Info
🌱 來自: Huppert’s Notes
Renal Vascular Diseases🚧 施工中
Renal Vascular Diseases
Renal artery stenosis
• Etiology: Majority of cases are due to atherosclerosis, most others are due to fibromuscular dysplasia (often in young women, 50% bilateral, can be hereditary). Renal artery narrowing and subsequent RAAS activation causes renovascular hypertension.

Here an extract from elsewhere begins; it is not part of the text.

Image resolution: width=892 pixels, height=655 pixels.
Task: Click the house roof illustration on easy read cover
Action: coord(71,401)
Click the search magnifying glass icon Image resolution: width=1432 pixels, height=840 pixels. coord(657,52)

• Clinical features: Early or medication-refractory hypertension (i.e., uncontrolled HTN on three antihypertensives including a diuretic); abdominal bruits on exam
• Diagnosis: Duplex ultrasound, CTA, or MRA
• Treatment:
- Treat hypertension with ACE inhibitor/ARB, plus diuretic
- Consider revascularization with stent or endarterectomy if there is high chance of benefit or high risk of complications (e.g., rapid progression of disease, recurrent flash pulmonary edema, medical therapy not tolerated or ineffective, bilateral disease with declining kidney function)

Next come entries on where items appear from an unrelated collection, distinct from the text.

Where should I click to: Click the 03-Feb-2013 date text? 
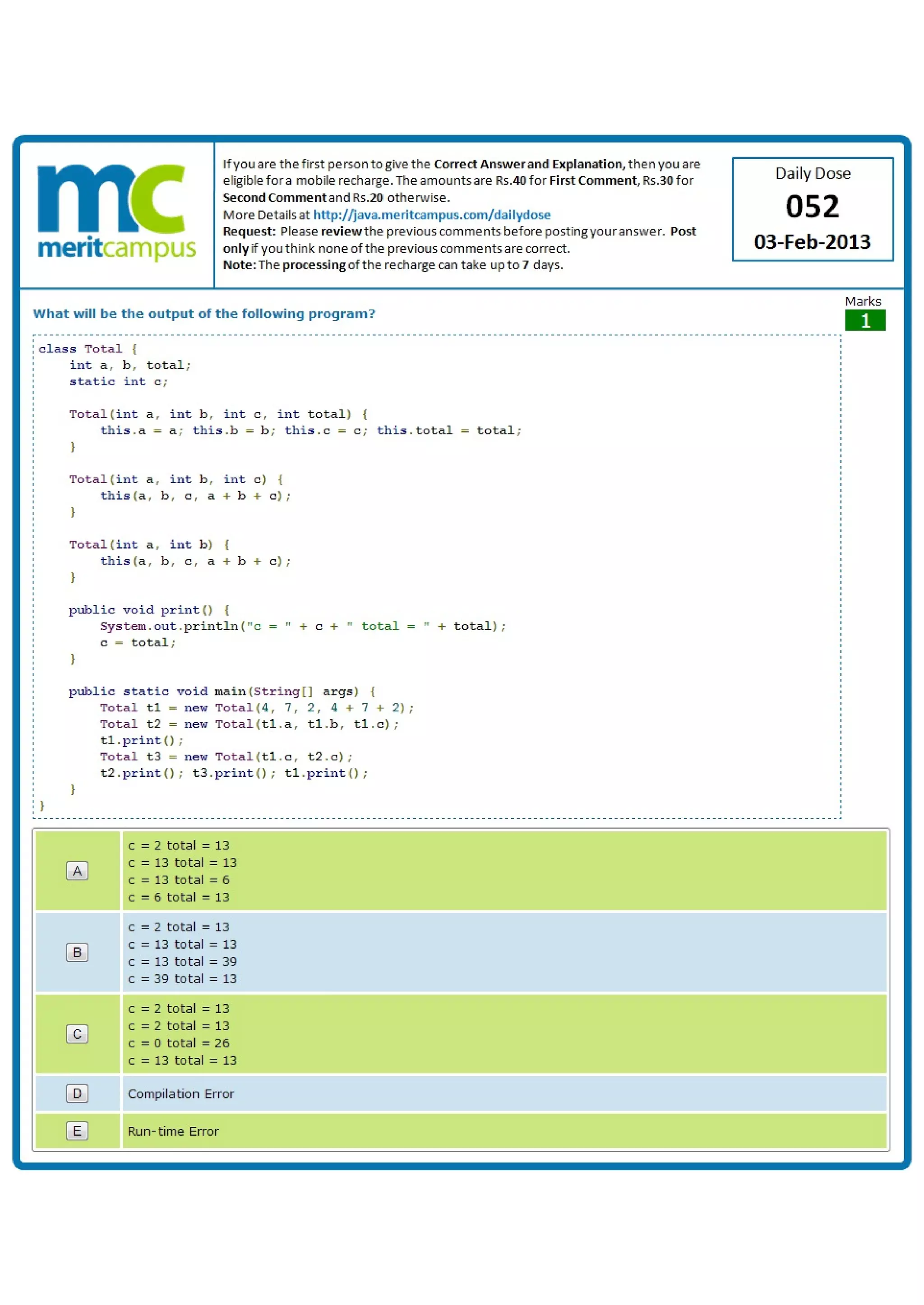pyautogui.click(x=812, y=242)
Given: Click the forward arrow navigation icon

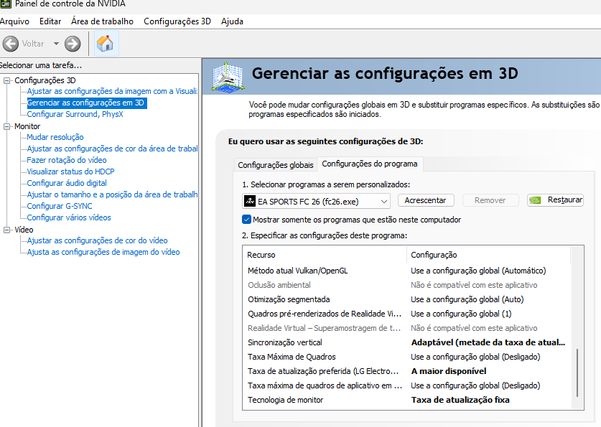Looking at the screenshot, I should pyautogui.click(x=72, y=44).
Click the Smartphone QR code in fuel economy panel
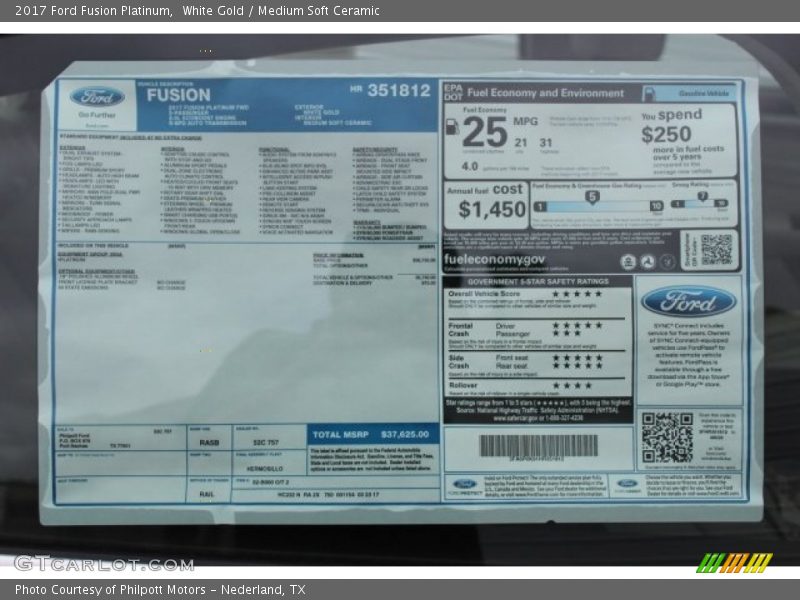This screenshot has width=800, height=600. click(x=716, y=249)
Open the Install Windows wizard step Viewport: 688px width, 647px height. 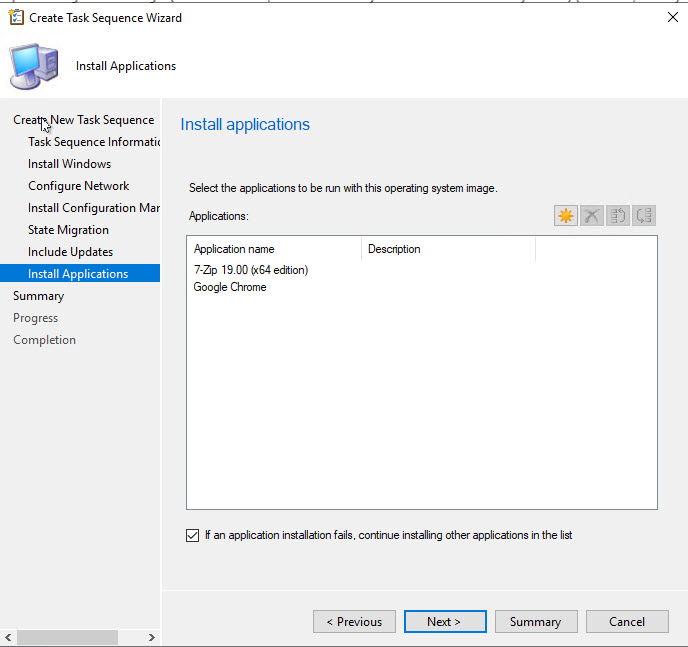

Hypertensive nephrosclerosis
• Etiology: Sclerosis of the tubulointerstitial, glomerular, and vascular spaces due to genetic predisposition and chronic hypertension
• Clinical features: Presents with two distinct clinical courses defined as benign or malignant:
- Benign nephrosclerosis: Most often seen in African Americans with high-risk APOL1 genotypes, preceding hypertension, thickening of glomerular afferent arterioles; presents as mild ↑Cr elevation, microscopic hematuria, mild proteinuria
- Malignant nephrosclerosis: Rapid decrease in renal function with severe hypertension → Markedly elevated BP (papilledema, cardiac decompensation, CNS findings), renal abnormalities (rapid ↑Cr, proteinuria, hematuria, RBC/WBC casts, microangiopathic hemolytic anemia)
• Treatment: Control blood pressure
Renal vein thrombosis
• Etiology: Can result from systemic inflammation or prothrombotic state (e.g., nephrotic syndrome, carcinoma, trauma, pregnancy/OCPs), extrinsic compression, trauma
• Clinical features: Evidence of decreased renal perfusion (rising Cr, decreased urine output, hypertension) and renal injury (hematuria, proteinuria)

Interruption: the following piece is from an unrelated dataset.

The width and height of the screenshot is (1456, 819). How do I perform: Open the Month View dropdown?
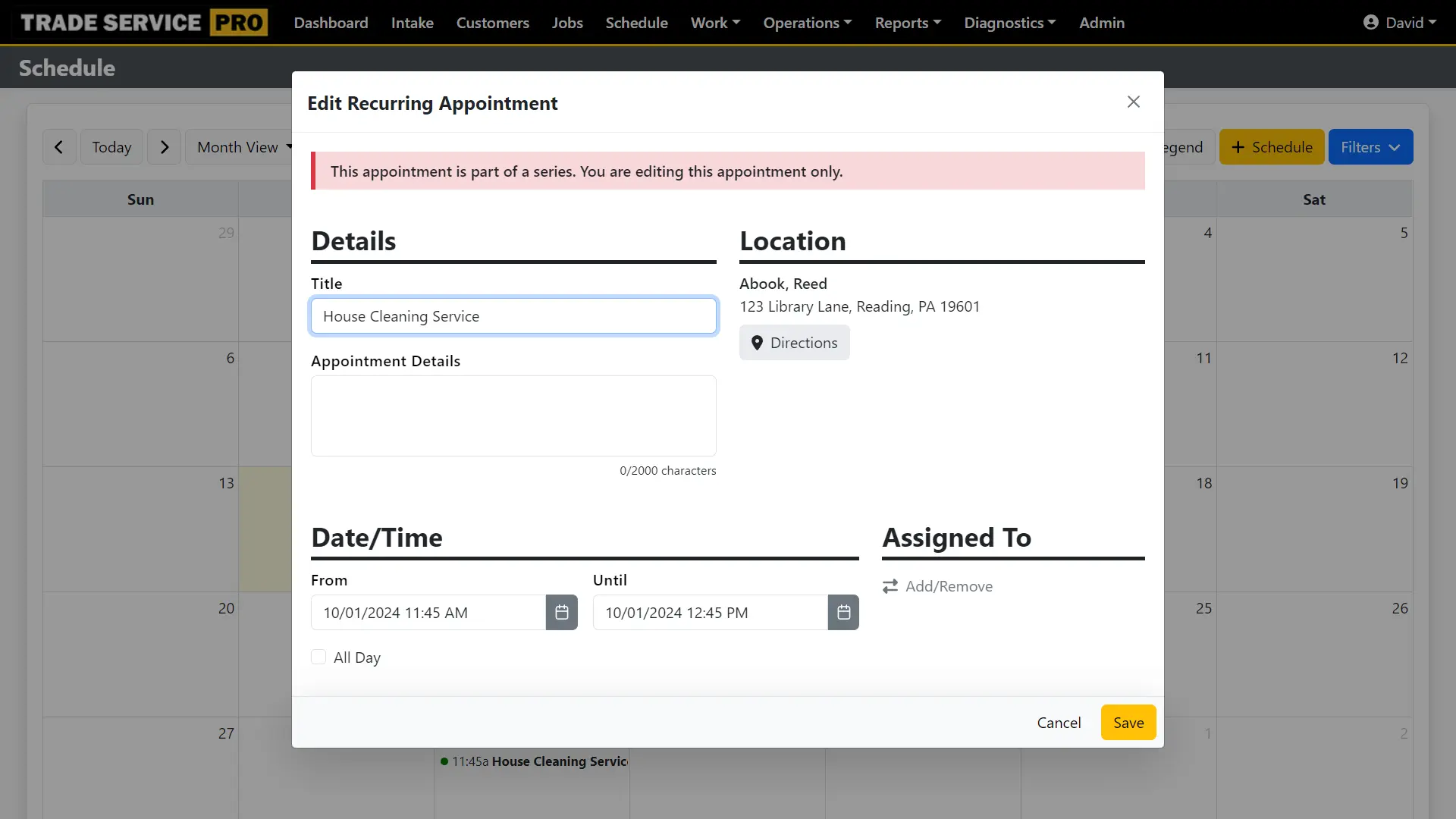coord(243,146)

• Diagnosis: Duplex ultrasound, CTA, MRA
• Treatment: Consider thrombolysis/thrombectomy or anticoagulation based on clinical severity
Thrombotic microangiopathy (TMA)
• Etiology: Syndrome of microangiopathic hemolytic anemia, low platelets, and organ injury; most often due to TTP and atypical HUS; can also result from HUS, APLS, scleroderma renal crisis, malignant hypertension, pregnancy (HELLP/preeclampsia). Also see Hematology/Oncology Chapter 7.
• Diagnosis: Thrombi and fibrin accumulation in capillaries on glomerular biopsy
• Treatment: Treat underlying cause. Plasma exchange if TTP.